» **The data**
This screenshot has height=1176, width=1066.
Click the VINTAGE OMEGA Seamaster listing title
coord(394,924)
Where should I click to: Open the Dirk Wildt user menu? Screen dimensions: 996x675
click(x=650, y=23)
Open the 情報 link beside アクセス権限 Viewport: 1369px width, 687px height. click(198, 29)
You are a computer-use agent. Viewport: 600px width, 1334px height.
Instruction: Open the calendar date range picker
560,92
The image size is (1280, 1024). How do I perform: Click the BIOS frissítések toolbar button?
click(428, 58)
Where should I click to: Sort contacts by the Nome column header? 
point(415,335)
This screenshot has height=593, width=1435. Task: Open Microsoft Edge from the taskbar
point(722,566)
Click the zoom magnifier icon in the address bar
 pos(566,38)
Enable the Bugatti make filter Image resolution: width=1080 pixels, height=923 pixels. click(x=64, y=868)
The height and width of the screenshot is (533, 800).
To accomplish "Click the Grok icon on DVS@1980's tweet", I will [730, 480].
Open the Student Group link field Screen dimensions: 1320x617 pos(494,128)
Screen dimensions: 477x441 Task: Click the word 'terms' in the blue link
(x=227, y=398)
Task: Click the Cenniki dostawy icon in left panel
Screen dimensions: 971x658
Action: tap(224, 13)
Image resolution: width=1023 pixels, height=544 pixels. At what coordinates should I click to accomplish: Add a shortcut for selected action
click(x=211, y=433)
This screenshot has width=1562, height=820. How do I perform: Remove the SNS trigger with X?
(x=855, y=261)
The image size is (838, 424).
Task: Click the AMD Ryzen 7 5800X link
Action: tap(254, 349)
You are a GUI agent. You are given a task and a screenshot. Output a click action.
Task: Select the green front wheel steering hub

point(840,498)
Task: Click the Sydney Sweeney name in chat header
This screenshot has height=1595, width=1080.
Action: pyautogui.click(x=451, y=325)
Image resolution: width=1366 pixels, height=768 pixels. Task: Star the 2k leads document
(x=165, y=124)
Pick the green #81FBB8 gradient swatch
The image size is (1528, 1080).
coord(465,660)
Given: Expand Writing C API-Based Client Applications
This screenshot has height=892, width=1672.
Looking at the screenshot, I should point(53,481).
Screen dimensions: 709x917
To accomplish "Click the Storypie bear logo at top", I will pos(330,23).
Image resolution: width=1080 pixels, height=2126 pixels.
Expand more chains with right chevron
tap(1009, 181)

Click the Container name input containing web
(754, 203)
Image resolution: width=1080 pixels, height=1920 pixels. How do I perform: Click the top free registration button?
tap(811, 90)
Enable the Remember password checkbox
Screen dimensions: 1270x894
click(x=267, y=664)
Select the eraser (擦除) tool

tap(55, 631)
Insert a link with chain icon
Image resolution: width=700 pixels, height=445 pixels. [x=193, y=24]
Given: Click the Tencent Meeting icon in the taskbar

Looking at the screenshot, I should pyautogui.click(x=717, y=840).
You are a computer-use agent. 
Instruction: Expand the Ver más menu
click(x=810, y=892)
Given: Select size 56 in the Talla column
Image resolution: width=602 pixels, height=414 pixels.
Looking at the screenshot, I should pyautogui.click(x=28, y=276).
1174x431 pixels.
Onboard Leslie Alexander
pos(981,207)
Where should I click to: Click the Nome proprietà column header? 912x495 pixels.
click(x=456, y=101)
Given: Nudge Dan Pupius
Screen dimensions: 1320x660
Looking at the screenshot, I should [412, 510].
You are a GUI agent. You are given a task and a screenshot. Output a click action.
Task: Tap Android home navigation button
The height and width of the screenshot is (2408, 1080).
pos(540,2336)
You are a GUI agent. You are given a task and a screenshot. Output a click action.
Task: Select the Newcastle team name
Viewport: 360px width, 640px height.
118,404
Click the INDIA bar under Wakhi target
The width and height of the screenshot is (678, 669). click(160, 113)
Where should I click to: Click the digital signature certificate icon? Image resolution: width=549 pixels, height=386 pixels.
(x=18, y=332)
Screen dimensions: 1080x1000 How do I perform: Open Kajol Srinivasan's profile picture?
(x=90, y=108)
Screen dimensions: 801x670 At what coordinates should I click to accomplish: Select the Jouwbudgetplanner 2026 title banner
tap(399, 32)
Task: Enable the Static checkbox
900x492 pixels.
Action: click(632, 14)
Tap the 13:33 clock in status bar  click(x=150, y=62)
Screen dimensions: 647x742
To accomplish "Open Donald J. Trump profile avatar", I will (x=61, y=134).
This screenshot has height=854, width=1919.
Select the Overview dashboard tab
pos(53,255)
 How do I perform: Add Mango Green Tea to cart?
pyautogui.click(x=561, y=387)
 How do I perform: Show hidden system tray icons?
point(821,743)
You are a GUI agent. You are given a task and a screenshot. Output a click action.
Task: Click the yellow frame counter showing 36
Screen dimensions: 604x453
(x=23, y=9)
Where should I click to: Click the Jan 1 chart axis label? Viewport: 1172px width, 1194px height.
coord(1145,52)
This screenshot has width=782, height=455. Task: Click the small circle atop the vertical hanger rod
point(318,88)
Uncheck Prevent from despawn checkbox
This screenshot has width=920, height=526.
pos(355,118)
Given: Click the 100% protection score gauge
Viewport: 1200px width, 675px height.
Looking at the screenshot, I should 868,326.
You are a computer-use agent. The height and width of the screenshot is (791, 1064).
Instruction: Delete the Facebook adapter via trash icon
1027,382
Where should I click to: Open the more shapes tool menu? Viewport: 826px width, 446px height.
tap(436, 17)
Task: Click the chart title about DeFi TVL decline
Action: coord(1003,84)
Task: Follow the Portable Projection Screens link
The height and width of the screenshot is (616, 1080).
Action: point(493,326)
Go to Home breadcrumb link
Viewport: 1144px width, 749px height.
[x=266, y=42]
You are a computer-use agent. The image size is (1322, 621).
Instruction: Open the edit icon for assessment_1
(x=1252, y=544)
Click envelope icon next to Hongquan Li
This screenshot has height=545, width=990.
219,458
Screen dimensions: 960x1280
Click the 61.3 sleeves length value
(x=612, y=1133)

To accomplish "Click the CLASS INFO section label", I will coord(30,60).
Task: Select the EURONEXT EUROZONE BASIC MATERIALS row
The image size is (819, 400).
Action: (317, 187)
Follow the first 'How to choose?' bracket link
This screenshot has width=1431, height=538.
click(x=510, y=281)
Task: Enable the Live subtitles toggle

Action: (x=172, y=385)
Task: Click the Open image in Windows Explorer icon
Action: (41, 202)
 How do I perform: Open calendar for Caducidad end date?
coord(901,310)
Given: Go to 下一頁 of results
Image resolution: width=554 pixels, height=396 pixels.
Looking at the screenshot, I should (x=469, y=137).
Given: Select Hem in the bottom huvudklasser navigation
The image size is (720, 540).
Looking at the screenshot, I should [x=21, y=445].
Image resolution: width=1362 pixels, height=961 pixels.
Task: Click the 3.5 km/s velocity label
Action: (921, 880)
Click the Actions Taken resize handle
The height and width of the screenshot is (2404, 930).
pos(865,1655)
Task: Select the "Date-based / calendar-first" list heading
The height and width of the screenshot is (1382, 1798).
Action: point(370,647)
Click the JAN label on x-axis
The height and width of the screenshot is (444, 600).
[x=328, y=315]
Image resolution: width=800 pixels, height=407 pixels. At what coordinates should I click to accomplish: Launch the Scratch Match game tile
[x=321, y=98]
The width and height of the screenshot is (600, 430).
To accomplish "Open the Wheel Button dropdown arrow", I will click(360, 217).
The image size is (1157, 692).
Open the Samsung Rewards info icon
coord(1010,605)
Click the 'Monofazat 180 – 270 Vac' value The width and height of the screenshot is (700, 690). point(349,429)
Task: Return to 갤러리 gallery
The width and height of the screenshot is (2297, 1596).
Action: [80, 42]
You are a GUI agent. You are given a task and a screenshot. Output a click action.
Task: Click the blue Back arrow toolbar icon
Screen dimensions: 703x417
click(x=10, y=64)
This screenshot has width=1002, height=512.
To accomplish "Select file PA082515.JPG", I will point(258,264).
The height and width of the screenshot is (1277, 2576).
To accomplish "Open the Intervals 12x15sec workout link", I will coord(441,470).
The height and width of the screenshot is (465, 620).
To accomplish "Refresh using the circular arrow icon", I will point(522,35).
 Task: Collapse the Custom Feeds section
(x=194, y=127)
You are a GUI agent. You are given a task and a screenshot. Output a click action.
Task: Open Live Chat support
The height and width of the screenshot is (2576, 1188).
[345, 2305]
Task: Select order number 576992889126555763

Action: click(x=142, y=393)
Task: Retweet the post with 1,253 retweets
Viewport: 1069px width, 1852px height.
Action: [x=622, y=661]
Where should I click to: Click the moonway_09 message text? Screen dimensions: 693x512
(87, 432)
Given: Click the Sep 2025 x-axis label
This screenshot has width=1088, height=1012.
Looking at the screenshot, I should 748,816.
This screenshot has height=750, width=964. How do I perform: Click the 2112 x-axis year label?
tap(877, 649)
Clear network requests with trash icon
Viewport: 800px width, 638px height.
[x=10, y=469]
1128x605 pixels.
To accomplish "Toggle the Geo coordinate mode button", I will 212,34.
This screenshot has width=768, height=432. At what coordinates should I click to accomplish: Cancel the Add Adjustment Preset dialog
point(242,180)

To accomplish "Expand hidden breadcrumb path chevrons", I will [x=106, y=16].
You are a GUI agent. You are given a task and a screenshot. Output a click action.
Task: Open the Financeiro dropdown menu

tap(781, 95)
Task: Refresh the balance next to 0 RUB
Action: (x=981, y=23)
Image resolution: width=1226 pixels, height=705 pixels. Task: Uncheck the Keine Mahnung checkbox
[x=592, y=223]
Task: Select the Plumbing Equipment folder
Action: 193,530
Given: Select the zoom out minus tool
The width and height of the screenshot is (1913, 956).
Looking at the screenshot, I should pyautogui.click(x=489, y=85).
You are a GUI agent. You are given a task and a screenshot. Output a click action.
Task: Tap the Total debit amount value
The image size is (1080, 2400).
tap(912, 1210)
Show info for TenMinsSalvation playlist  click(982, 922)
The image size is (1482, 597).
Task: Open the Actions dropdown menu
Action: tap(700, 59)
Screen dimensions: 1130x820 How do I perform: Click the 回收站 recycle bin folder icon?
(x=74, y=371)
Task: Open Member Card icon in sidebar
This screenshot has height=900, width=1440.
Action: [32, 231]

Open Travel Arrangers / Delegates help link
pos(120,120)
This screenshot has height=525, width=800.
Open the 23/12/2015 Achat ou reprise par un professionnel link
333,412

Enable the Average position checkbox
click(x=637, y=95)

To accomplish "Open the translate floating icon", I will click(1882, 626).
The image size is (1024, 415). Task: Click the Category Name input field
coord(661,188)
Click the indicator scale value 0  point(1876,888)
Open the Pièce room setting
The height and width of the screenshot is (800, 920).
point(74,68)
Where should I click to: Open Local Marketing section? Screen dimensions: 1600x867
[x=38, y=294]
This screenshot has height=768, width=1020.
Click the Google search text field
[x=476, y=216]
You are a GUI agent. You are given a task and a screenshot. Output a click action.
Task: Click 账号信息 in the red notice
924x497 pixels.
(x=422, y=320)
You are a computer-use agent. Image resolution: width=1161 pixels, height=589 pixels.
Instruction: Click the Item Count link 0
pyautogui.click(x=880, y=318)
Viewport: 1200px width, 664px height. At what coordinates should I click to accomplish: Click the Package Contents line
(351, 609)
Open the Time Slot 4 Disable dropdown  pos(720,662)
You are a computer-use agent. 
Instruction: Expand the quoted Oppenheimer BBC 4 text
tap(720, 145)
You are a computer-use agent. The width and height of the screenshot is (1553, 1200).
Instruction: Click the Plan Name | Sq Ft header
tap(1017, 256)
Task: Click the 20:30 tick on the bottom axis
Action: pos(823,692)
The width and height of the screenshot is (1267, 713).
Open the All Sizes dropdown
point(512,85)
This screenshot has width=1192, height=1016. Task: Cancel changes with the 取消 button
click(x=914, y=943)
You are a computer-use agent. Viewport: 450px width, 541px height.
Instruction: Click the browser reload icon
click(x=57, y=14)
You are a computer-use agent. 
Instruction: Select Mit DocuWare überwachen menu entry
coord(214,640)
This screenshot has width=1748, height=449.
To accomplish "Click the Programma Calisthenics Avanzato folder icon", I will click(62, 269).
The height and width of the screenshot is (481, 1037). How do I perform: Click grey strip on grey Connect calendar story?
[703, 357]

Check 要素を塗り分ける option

» **What you are asked to do**
Each line that contains the string "computer" should be copied from the data above.

» **Worked solution**
You are a computer-use agent. Viewport: 600px width, 1334px height.
You are a computer-use agent. 
You are a computer-use agent. The height and width of the screenshot is (791, 1064).
You are a computer-use agent. The image size is (1322, 621).
You are a computer-use agent. Image resolution: width=1161 pixels, height=589 pixels.
You are a computer-use agent. 
You are a computer-use agent. The width and height of the screenshot is (1553, 1200).
You are a computer-use agent. Viewport: 450px width, 541px height.
You are a computer-use agent. 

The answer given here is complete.